*Passage provided:*
•••
What will DJs really cost Woolworths?

It's easy to understand why South Africa’s Woolworths is currently being seen as a winner with its $2.15 billion takeover offer for David Jones, but it’s also interesting to wonder whether Woolworths will be seen as a winner next year.

Paying top dollar, which is what the South African retailer has done for its troubled Australian rival, might make for good headlines and please the egos of Woolworths’ senior management but that does not mean it is a good deal, for a number of reasons, including:

• the David Jones department store model is outdated and its upmarket retail offering appeals to few Australian shoppers;

 outbidding rivals feels good at the time but it means you have to work harder to justify the price;

• the Australian retail sector is crowded and becoming more crowded as international firms such as Sweden’s H&M, Japan’s Uniqlo, and Britain’s Marks & Spencer enter the market; and

• South African companies often struggle in the more competitive Australian market, in stark contrast to individual migrants who invariably succeed.

The first, and most obvious hurdle for Woolworths to overcome is the cost and challenge of revitalising the tired David Jones business, which is centred on department stores – a business model that is struggling in the fractured and increasingly internet-centric retail world.

Claims from Woolworths’ management that the department store is not dead might be correct, but $2.1 billion is a hefty price to pay in order to prove a theory that half the world does not believe.

The other obvious hurdle is that the simple act of out-bidding someone for an asset, which is what Woolworths has done by beating the $1.7 billion merger proposal from retail rival Myer, does not make you a winner.
•••
*Work instructions:*
Extend the article on Woolworths' $2.15 billion offer for David Jones, carrying it on from its last sentence.
•••
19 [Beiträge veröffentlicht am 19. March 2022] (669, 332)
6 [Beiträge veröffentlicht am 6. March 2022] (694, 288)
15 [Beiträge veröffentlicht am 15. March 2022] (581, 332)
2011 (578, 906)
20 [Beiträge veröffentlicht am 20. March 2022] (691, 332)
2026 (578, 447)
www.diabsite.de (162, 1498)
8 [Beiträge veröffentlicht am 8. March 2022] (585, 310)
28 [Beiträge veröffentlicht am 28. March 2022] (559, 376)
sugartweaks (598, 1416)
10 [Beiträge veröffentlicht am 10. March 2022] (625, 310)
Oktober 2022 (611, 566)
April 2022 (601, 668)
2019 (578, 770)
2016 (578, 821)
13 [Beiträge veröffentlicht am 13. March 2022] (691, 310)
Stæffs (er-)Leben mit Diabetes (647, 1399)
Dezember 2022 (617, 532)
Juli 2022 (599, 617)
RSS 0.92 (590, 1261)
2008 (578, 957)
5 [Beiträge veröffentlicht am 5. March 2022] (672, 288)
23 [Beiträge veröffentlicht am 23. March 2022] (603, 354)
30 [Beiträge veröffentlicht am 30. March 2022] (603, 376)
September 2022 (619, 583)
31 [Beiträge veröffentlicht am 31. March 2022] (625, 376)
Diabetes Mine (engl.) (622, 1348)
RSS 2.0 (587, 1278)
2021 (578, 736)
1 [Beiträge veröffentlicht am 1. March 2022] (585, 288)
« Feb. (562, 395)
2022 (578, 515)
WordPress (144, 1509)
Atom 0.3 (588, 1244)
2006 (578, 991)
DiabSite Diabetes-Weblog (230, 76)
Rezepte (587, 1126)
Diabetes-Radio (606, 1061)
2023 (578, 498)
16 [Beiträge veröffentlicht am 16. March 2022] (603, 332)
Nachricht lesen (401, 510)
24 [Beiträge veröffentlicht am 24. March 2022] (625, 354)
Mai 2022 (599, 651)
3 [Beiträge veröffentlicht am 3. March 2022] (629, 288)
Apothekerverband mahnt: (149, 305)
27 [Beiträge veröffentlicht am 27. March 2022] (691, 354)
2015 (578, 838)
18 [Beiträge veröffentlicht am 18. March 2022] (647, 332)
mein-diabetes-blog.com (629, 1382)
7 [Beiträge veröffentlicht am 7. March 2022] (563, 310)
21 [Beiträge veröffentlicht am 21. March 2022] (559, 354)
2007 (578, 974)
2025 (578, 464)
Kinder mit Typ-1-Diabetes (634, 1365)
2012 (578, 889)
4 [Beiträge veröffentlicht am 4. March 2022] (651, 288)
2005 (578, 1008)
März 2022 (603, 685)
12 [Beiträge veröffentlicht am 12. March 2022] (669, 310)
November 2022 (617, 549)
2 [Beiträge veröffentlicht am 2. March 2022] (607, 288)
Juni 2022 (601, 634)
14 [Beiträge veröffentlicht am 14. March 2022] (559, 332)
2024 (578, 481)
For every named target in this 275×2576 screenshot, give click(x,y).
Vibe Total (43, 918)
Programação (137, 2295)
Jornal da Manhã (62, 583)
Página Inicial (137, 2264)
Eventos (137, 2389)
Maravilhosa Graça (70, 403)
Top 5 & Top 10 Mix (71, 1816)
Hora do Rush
•••
*Written answer:*
Paying top dollar often turns the buyer into a loser, as has been seen countless times before, with the best example of a high price leading to a disaster being Rio Tinto’s infamous $40 billion takeover of the Canadian aluminium producer Alcan – a price that has now been largely written off, to the cost of Rio Tinto shareholders.

A glimpse into the challenge that lies ahead for Woolworths as it tries to gain a bigger foothold in Australian retailing could be seen on the Johannesburg stock exchange last night, when Woolworths shares fell by more than 7 per cent as South African investors headed for the exit from their local retail hero.

In keeping with so many takeovers the maxim of ‘buy the target, sell the bidder’ was played out on different sides of the world because the Woolworths share price fall came after a 23 per cent rise in the David Jones share price.

The cause of the 7 per cent share price drop by Woolworths can be explained as a combination of concern about the $2.1 billion price tag on David Jones, and the need for Woolworths to issue more shares to help meet the cost, which will also be part-satisfied by taking on more debt.

More shares on issue and a higher debt load is a burden that will add to the challenge confronting the Woolworths management team as it tries to streamline David Jones and make it part of a Southern Hemisphere retail champion –a nonsense ambition if ever there was.

That Southern Hemisphere champion argument from Woolworths’ Ian Moir is what caused the most concern among business professionals because it is so totally illogical, given that Australian business looks north into Asia, not west to Africa, or east to South America.

True global retail leaders such as H&M, Uniqlo, Kmart, and Marks & Spencer don’t think in hemispheres – they have a worldwide business model.

The problems South African companies have traditionally had in moving to Australia is not as big an issue it was a few years ago, when it was impossible to find a successful corporate transplant.

Individuals, especially professional service provides such as doctors and lawyers, have made the transition quite successfully, perhaps because they have to adapt to an Australian way of working.

South African companies, because there has been an escape route home, have invested too much time, energy and money in trying to introduce their way of doing business in a foreign and more competitive market.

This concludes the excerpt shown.